> **EXERCISE PROMPT**: Exactly reproduce the lines from the one holding "Instruction: Click the Refresh" through the end of the records, including both boundary lines but no pictures.

Stored data entries
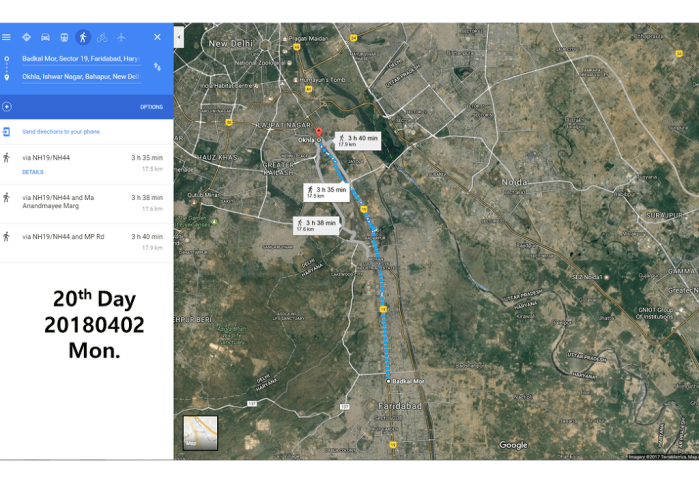The image size is (699, 483).
Task: Open DETAILS for NH19/NH44 route
Action: 33,172
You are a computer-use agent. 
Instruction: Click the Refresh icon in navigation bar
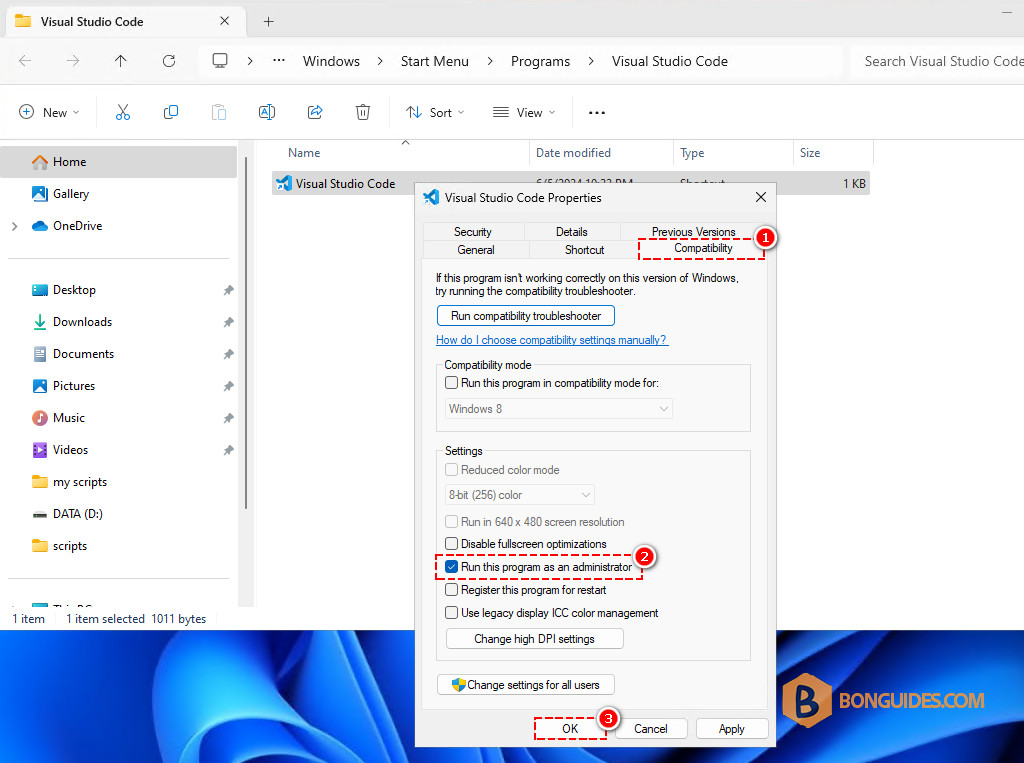[x=169, y=61]
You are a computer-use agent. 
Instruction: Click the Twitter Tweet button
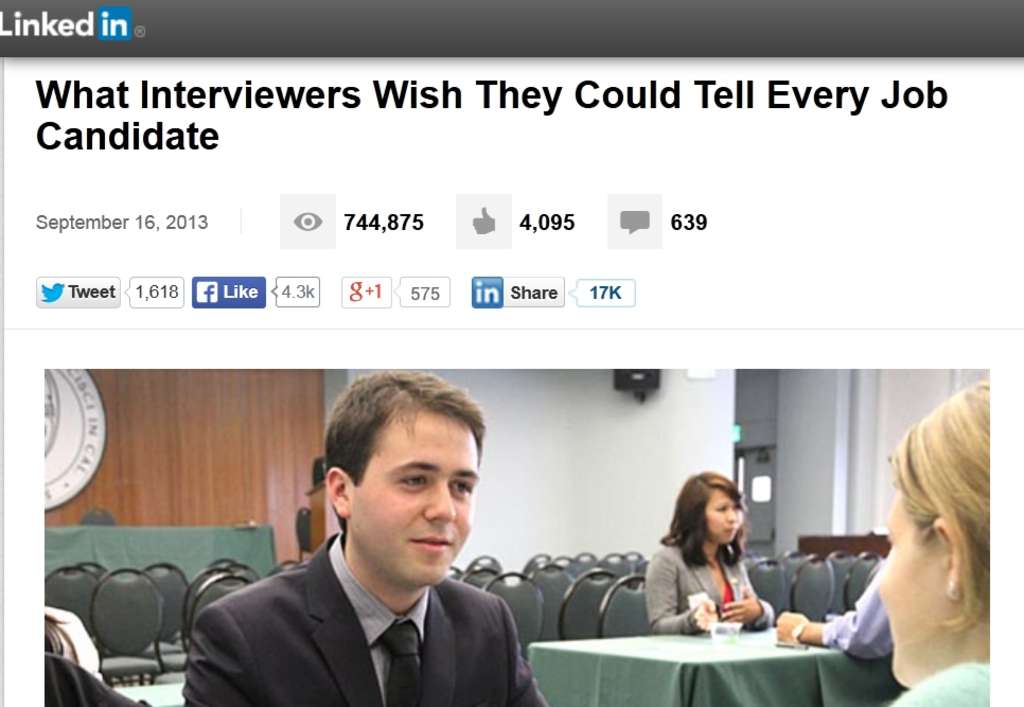tap(78, 292)
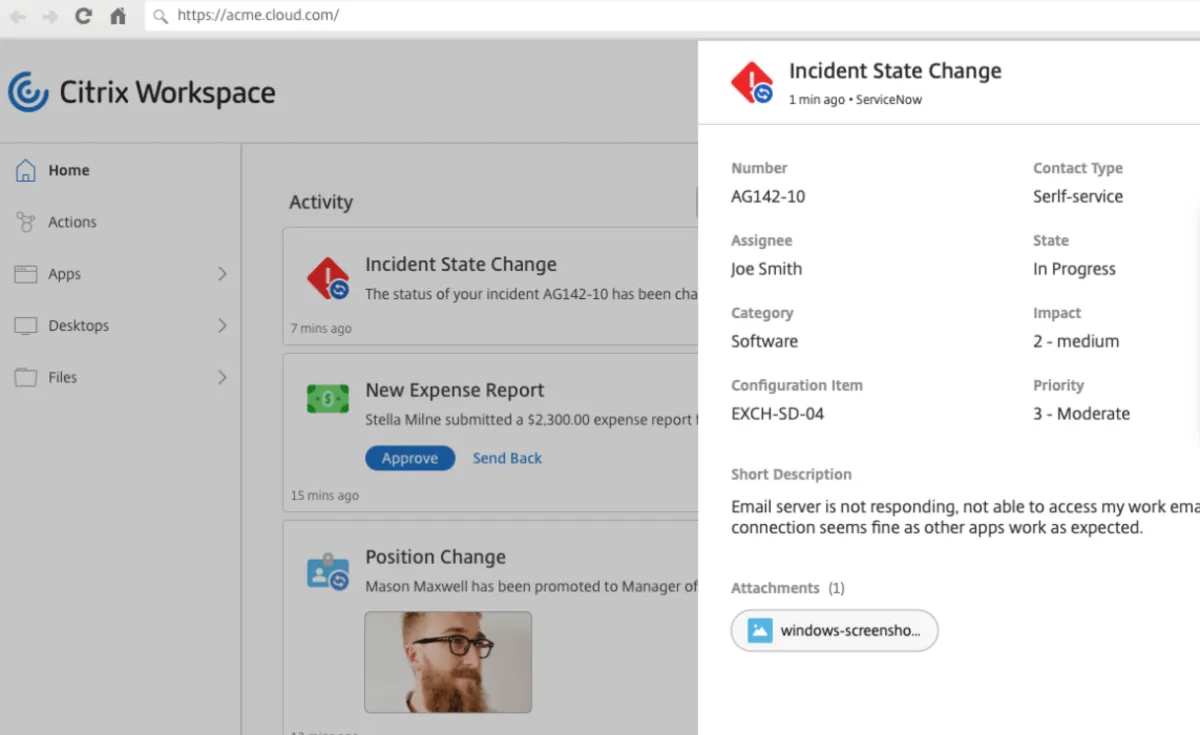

> **YOUR RESPONSE**:
Instruction: Click the Refresh icon in navigation bar
[x=169, y=61]
You are a computer-use agent. 
Instruction: Click the Twitter Tweet button
tap(78, 292)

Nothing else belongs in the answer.